Saved entries:
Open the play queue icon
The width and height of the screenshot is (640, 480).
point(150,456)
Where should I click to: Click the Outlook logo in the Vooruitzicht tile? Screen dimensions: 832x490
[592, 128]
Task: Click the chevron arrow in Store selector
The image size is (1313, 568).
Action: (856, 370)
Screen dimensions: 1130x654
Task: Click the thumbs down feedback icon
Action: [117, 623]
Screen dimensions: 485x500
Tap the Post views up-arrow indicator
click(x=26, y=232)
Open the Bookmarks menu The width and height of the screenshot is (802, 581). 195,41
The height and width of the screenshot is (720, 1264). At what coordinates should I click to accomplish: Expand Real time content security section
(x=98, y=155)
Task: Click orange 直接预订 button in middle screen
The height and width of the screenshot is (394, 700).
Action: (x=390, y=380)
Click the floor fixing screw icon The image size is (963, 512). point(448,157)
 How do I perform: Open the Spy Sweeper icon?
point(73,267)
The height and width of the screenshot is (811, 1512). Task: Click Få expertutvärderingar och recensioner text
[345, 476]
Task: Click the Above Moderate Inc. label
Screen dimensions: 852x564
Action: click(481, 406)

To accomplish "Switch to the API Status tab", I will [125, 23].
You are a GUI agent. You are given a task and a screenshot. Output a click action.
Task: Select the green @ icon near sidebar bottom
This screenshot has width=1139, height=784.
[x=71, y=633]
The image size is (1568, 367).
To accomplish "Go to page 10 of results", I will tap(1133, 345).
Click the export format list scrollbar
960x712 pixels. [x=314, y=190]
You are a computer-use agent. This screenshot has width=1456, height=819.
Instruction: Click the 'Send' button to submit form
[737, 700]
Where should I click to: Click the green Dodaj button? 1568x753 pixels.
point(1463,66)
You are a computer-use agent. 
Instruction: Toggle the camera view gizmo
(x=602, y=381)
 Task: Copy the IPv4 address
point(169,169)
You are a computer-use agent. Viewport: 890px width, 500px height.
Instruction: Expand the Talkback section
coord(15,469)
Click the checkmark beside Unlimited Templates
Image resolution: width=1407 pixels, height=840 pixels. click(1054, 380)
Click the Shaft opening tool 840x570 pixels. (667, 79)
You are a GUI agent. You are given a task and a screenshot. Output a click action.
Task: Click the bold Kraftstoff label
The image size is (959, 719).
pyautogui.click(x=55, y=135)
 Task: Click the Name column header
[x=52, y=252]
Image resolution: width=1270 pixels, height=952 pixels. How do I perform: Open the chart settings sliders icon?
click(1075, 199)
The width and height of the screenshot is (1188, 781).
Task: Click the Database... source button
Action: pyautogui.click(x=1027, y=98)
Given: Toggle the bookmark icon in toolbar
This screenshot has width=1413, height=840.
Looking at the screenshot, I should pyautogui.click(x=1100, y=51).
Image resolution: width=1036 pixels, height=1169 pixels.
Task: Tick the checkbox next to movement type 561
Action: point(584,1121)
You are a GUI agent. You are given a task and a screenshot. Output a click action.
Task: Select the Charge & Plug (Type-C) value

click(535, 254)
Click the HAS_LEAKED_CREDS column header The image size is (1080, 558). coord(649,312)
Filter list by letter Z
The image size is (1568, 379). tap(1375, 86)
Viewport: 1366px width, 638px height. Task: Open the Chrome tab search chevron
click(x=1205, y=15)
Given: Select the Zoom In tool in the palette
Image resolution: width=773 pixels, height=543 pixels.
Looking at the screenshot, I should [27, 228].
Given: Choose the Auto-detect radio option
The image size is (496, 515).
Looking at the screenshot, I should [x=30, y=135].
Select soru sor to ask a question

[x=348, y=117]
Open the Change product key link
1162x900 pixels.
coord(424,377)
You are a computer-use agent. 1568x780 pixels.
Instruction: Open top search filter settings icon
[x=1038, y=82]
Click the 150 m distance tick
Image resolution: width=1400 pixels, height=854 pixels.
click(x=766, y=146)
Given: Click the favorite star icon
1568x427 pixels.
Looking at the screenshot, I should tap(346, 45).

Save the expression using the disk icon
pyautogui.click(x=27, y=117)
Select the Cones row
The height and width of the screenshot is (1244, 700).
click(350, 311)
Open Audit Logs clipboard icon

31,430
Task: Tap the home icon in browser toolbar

**WHAT TO PRODUCE**
Go through the entries above and count the lines holding the word "toolbar"; write nothing but the number.

**SOLUTION FOR THIS PROBLEM**
2